▶ Given instruction A
Copy out the passage on Asma's legal work verbatim, beginning at the words "The cases she" and stopping after the words "in their place.".
▶ Given instruction B
Continue the account of Asma's legal work from the point at which it stops.

▶ Passage provided
--- Begin ---

The cases she took up were at the heart of the social changes and conflicts Pakistan was undergoing in the post-Zia era. This landed her in the cross-hairs of those threatened by the changes that are occur as people become more aware of their rights. The forces of status quo began intensifying their use of age-old weapons like “blasphemy” allegations to suppress different religious communities, and “tradition” and “religion” to keep women in their place.

In 1993, Asma took on the defence of Salamat Masih, an illiterate 11-year old Christian boy accused of writing ‘blasphemous’ words on the wall of a mosque. He and his father Rehmat and uncle Manzoor, co-accused with him, were threatened while under trial. On 12 April 1994 armed assailants opened fire as they left the district court. The hail of bullets killed Manzoor and injured Salamat, Rehmat and several others.

--- End ---

▶ Supplied data
--- Begin ---

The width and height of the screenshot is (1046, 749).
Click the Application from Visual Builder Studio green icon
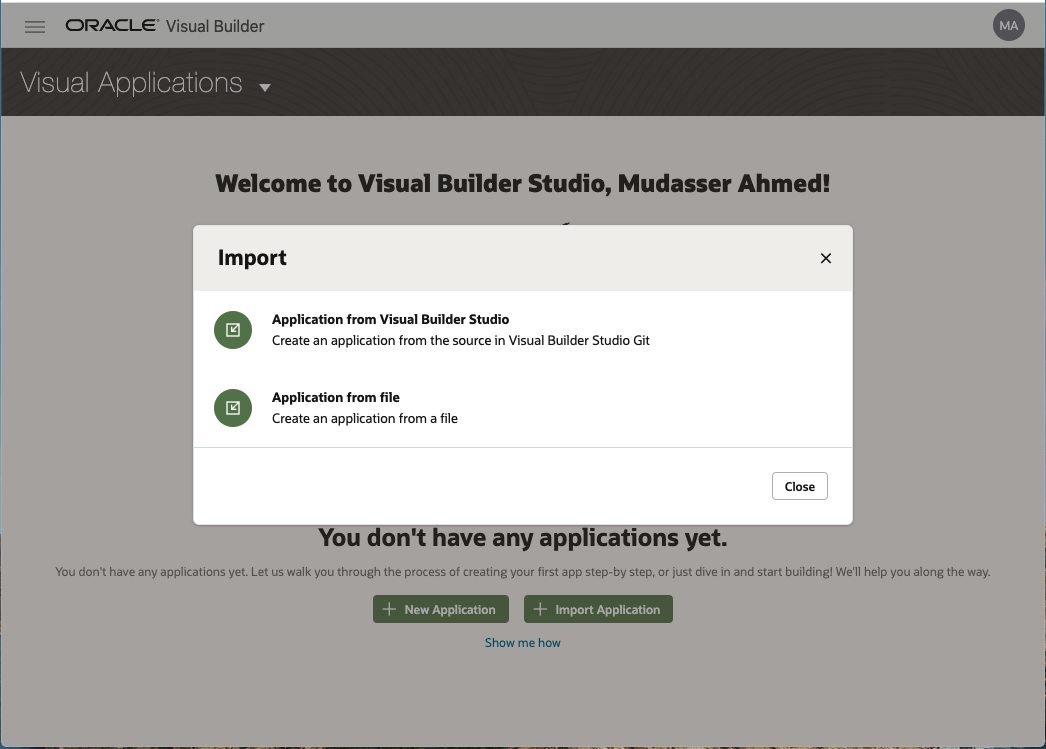(x=232, y=329)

--- End ---

▶ Written reply A
The cases she took up were at the heart of the social changes and conflicts Pakistan was undergoing in the post-Zia era. This landed her in the cross-hairs of those threatened by the changes that are occur as people become more aware of their rights. The forces of status quo began intensifying their use of age-old weapons like “blasphemy” allegations to suppress different religious communities, and “tradition” and “religion” to keep women in their place.

▶ Written reply B
Salamat Masih
Salamat Masih: 14-year old accused of ‘blasphemy’ in in 1993 had to flee the country after being acquitted

The attack on Salamat Masih was not an isolated incident. Asma was also under severe threat. Glossy colour stickers and posters cropped up all over Lahore, terming Asma a ‘blasphemer’ and urging ‘believers’ to find and kill her. On at least one occasion, such stickers were mysteriously distributed with the morning edition of English language daily Dawn.

 

One handwritten anonymous letter threatened to hunt her down and kill her, the writer’s stated mission in life. But there was another letter — from a slightly built, clean-shaven Afridi tribesman, Zarteef Afridi who was also Coordinator for HRCP in Khyber Agency. He volunteered to come down to Lahore with an armed ‘lashkar’ (posse) to protect her. Asma politely declined.

In that atmosphere of threats and intimidation, Afridi’s letter of support was a message of hope, particularly coming as it did from an area known for its religious conservatism. The HRCP provided a platform for those willing to counter retrogressive trends even in traditionally conservative areas. (Sadly, he himself was killed in 2011).

On 9 February 1995, the court sentenced Salamat and Rehmat to death. Salamat told Asma, “I am in God’s hands. I am sure that God will give us justice”.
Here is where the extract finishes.